In line with the State of the Nation Address (SONA) of President Ferdinand Marcos Jr. to amend the Electric Power Industry Reform Act (EPIRA) R.A. 9136, Power Watch Negros Secretary Wennie Sancho, along with other consumer advocacy groups joined the call for the overhaul of EPIRA.

In a press statement, Sancho stressed that EPIRA was supposed to achieve two things – to reduce power cost and assure efficient power supply, it was supposed to create true competition and thus deregulation to lower rates.

However, after more than twenty years since its implementation in 2001, EPIRA has no effective solutions to the problems besetting the power industry. Moreover, without efficient regulators, strict accountability mechanisms for inefficiency and abusive behaviors, and strong limitations on concentration and cross-ownership, it is impossible for EPIRA to bring about greater efficiency and better services for consumers.

The statement said that EPIRA is clearly a failed policy that needs to be overhauled. It is time to conduct a comprehensive assessment of its failure to meet the promised objectives.
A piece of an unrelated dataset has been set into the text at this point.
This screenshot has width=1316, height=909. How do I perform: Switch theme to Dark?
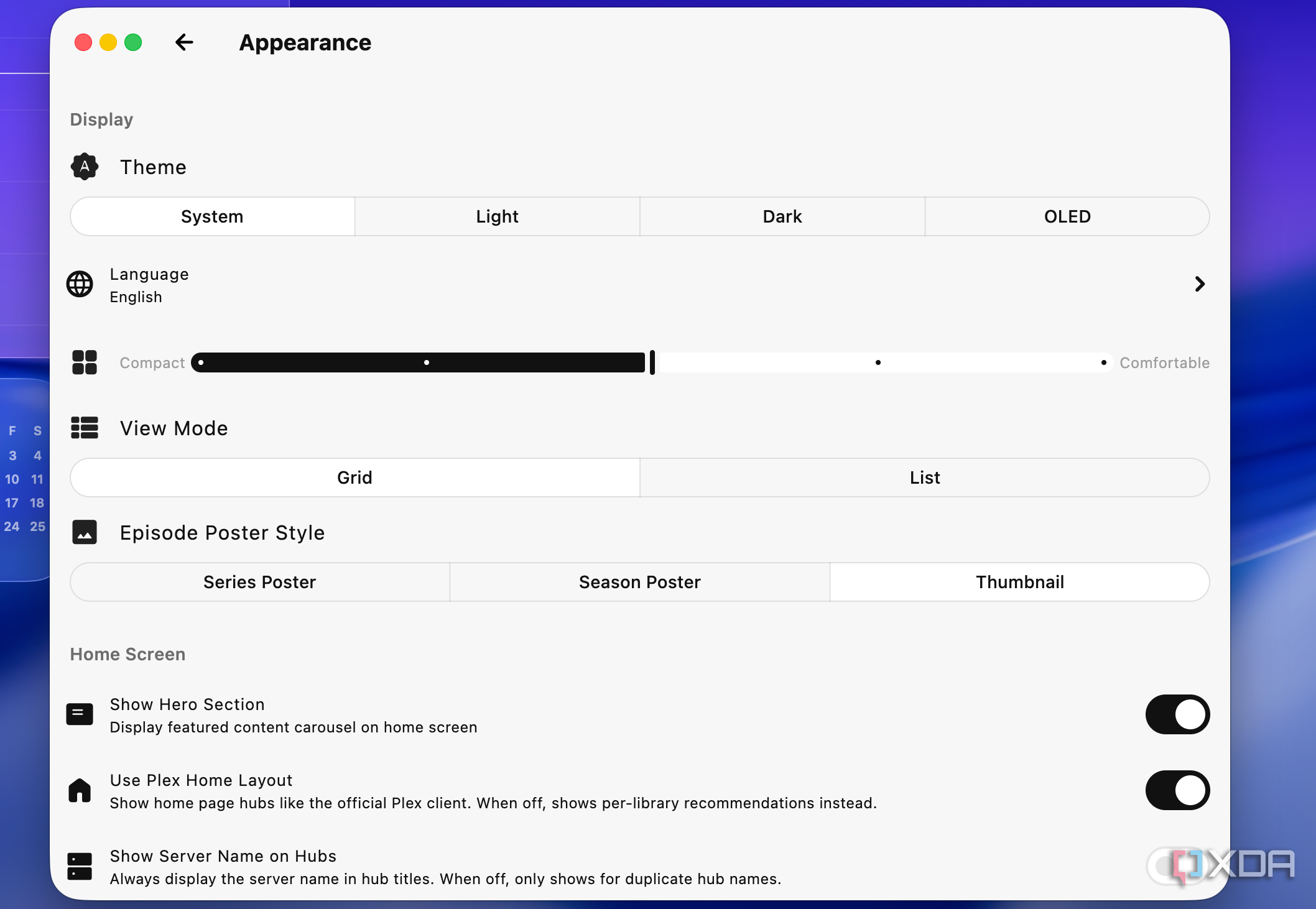click(782, 216)
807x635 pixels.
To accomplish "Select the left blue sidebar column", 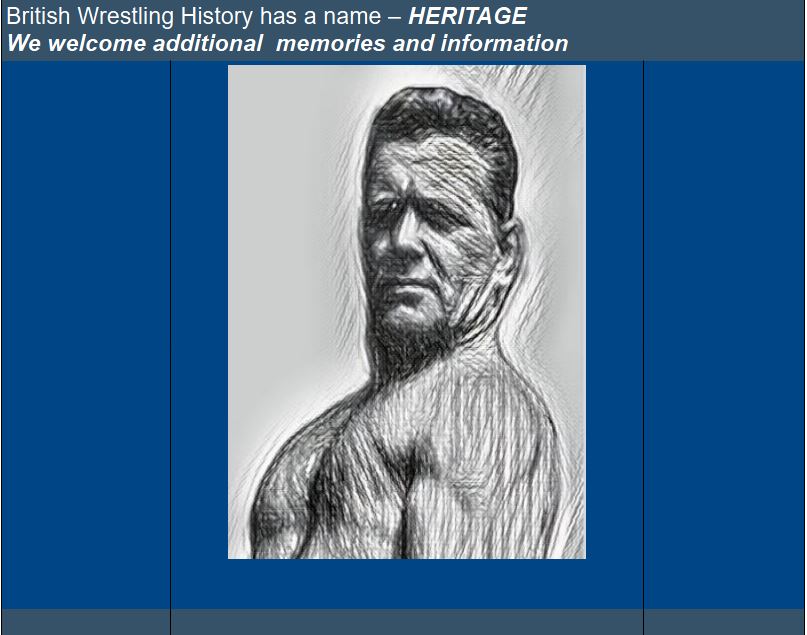I will (x=86, y=334).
An amendment should come up with solutions that will hopefully put an end to the yearly power outages and the many ailments of the power industry.
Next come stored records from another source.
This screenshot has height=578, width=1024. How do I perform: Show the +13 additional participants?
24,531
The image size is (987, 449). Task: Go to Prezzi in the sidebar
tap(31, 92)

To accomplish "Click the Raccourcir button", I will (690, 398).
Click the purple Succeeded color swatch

The public needs the protection of an alert regulator. The ERC has an obligation to pursue its mandate to ensure that providers of power are viable and that consumers are charged with fair and reasonable rates.  A significant amendment of EPIRA is to prohibit the passing on the cost of system loss to consumers. Consumers should only pay for what they receive. In purchasing other products, consumers only pay for what they receive. However, in paying for electricity, consumers are charged even for electricity lost, whether through its physical delivery or through pilferage. Distribution utilities should be shouldering the cost of system losses, Sancho said.
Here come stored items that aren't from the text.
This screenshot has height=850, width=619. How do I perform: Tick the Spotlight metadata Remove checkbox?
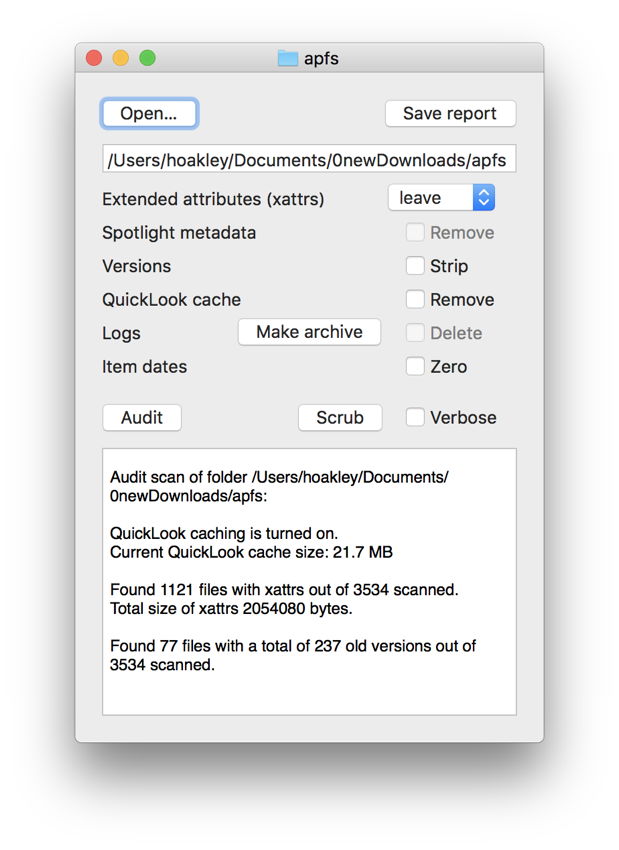pyautogui.click(x=415, y=233)
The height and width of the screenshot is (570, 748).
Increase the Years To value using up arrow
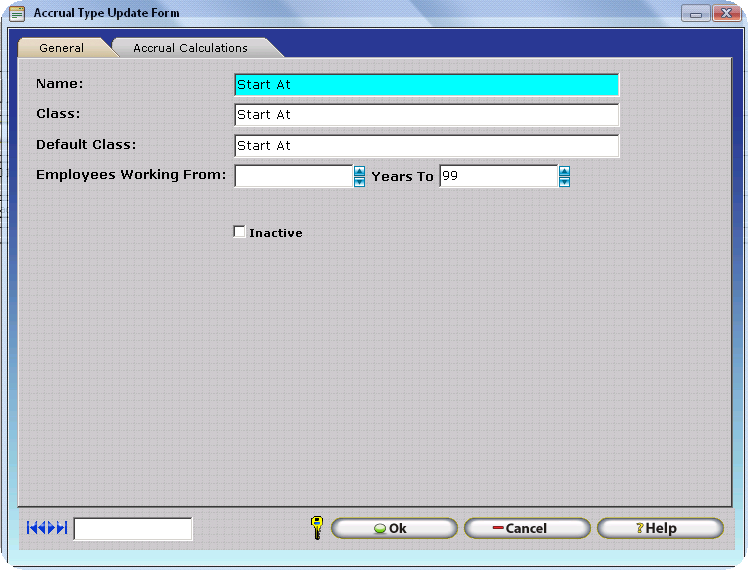(x=564, y=171)
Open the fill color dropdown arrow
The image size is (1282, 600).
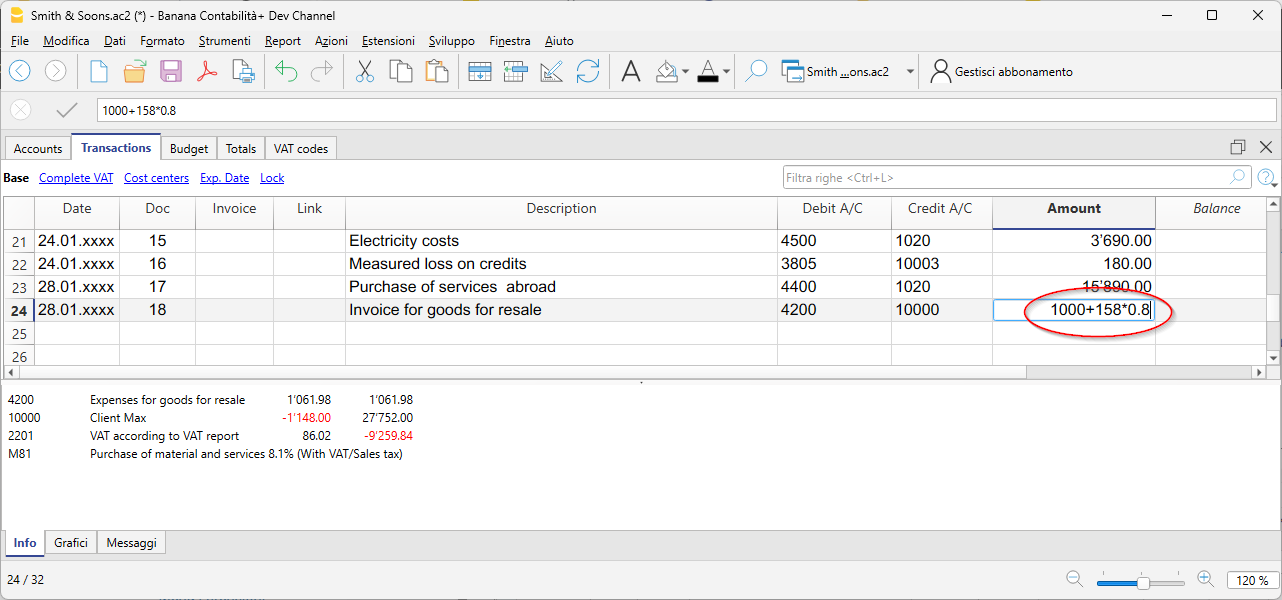click(x=685, y=72)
The Energy Regulatory Commission (ERC) and the Department of Energy (DOE) should ensure that power producers are penalized with fines and revocation of certificate for compliance and/or endorsement for their protracted and unjustified outages. It is imperative that erring generation companies are slapped with appropriate sanctions for gross incompetence in failing to provide a crucial service in the middle of a power crisis, he said.

In aid of legislation, Congress should amend EPIRA to implement reforms related to the improvement in the management of electricity communication lines to address issues on safety as well as the ban on cross-ownership on distribution utilities and power generation plants. ERC should retire unreliable and obsolete coal plants that have been experiencing recurring outages on an annual basis. As power plants get older, even with planned maintenance periods afforded to them, they cannot be as efficient as they were before, Sancho said.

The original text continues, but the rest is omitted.